The assault on Iraq's history is taken personally here.

"When I saw what happened, I was determined to preserve our antiquities from ISIS," says Safa Adin (ph), who fled Mosul last year when

ISIS overran the city.

Iraq's very identity is tied up with its ancient past. In a land where history is measured not in centuries, but in millennia, sites like these

have a deep personal resonance.

"Babylon is our soul," says Mohammed Hektub (ph) from the antiquities department. "It's our heritage, our history. And we will defend it."

A heritage and a history now under assault from latter-day barbarians.

Ben Wedeman, CNN, Babylon, Iraq.


<11:30:46> ANDERSON: Well, the latest world news headlines are just ahead here in on CNN. Plus, Russian President Putin dismisses speculation

about his health and hold on power. Where has he been for the past 10 days? We're going to get an update from Moscow up next.
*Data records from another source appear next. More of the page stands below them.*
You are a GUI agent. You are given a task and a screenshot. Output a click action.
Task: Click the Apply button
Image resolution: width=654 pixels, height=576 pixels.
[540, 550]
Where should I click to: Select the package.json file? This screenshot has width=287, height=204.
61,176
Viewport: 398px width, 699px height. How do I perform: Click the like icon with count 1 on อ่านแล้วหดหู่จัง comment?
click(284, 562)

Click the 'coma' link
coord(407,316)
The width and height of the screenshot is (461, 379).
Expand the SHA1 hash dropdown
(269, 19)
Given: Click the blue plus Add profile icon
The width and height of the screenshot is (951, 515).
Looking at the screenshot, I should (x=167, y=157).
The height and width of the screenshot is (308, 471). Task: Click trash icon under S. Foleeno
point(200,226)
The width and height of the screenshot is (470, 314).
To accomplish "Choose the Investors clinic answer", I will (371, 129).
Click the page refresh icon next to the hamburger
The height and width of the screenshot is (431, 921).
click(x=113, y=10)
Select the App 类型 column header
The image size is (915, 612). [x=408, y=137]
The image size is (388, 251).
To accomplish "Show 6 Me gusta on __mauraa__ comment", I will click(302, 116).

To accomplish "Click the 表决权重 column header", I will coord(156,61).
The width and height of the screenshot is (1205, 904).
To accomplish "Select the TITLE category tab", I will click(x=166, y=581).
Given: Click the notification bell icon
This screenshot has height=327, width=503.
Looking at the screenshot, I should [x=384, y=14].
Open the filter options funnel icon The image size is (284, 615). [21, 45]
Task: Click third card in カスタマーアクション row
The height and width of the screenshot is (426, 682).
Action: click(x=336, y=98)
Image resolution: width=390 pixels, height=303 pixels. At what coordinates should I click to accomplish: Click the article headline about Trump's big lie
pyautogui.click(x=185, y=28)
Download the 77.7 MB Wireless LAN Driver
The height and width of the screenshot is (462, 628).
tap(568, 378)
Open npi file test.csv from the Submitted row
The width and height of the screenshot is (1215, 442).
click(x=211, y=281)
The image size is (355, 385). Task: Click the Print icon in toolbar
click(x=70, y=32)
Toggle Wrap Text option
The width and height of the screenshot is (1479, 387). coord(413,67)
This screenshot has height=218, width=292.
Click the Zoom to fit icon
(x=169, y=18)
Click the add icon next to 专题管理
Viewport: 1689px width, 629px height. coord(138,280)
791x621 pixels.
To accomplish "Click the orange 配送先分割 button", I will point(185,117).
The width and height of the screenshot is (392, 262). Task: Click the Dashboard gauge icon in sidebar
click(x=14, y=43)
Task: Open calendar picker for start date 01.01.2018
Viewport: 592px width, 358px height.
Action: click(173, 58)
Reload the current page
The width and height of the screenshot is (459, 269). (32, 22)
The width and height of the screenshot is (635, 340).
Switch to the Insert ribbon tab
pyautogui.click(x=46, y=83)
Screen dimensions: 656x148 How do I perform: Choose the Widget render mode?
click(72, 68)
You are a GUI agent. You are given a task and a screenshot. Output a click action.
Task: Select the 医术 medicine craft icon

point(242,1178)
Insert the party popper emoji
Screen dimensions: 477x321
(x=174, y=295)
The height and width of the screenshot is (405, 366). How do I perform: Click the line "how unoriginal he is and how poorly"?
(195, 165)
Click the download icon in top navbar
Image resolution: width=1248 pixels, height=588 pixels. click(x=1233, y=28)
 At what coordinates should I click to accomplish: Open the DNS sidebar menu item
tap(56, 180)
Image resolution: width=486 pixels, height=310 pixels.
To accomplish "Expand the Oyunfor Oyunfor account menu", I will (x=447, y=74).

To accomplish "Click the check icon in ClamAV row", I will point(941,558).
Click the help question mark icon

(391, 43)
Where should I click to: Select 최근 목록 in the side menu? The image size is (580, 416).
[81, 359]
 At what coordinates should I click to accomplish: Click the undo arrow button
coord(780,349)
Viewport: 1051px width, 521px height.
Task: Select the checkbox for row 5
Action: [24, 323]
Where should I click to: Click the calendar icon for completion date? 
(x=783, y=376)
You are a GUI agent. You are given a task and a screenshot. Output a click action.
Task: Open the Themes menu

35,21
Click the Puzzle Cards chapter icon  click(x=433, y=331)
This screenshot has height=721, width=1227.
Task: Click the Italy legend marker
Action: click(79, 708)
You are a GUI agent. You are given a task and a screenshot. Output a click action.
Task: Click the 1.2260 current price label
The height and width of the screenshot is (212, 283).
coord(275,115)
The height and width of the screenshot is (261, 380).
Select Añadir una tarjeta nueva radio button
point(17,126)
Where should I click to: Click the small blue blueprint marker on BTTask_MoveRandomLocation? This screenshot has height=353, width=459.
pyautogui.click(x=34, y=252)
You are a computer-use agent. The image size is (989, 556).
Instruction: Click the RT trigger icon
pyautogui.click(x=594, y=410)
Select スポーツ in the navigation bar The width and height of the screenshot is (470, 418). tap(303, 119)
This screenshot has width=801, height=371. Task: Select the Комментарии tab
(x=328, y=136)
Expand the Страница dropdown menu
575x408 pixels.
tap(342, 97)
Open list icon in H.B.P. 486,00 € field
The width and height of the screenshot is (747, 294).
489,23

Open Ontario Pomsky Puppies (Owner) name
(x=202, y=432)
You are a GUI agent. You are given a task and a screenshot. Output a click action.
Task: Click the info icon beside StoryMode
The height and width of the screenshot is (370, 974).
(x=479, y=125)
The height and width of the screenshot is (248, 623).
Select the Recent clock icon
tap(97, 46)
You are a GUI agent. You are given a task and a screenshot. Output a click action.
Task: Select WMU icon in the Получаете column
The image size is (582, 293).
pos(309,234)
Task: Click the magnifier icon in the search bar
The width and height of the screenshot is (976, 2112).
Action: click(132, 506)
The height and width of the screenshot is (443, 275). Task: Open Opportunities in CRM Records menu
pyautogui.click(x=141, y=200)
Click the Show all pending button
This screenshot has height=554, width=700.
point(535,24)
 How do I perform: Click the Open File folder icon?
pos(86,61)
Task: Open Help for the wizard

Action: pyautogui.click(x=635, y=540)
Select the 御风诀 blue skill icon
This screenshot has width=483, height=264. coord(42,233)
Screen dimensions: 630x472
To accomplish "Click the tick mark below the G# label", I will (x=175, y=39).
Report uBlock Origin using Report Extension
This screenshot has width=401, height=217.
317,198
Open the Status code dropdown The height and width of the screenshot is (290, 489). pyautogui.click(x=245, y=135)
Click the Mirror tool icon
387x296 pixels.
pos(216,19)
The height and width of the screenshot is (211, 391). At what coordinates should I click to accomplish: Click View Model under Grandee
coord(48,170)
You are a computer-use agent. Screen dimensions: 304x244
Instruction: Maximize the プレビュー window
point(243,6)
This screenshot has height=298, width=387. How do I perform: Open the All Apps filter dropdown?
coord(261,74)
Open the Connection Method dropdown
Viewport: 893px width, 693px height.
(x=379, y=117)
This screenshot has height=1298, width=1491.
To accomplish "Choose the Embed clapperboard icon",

ANDERSON: You're watching Connect the World with me Becky Anderson. It's just after half past 7:00 in the UAE. The top stories this hour here

on CNN.

And Israelis gearing up to head to the polls less than 24 hours from now. And it's down to the wire.

Final opinion polls published Friday indicate Prime Minister Benjamin Netanyahu's Likud Party is trailing the Zionist Union Party and its leader

Isaac Herzog.

Well, the Iranian foreign minister is on his way to Brussels with negotiations with European ministers. He left Switzerland after talks with

his U.S. counterpart John Kerry. As he departed his hotel, he could be heard saying, quote, finally, finally we will get something. Six world

powers are trying to reach a framework for a deal with Iran on its nuclear program before a self-imposed March 31 deadline.

The South Pacific island nation of Vanuatu is pleading for international aid after one of the strongest storms ever to make landfall

was a direct hit over the weekend. 11 people confirmed dead, but that number is expected to rise.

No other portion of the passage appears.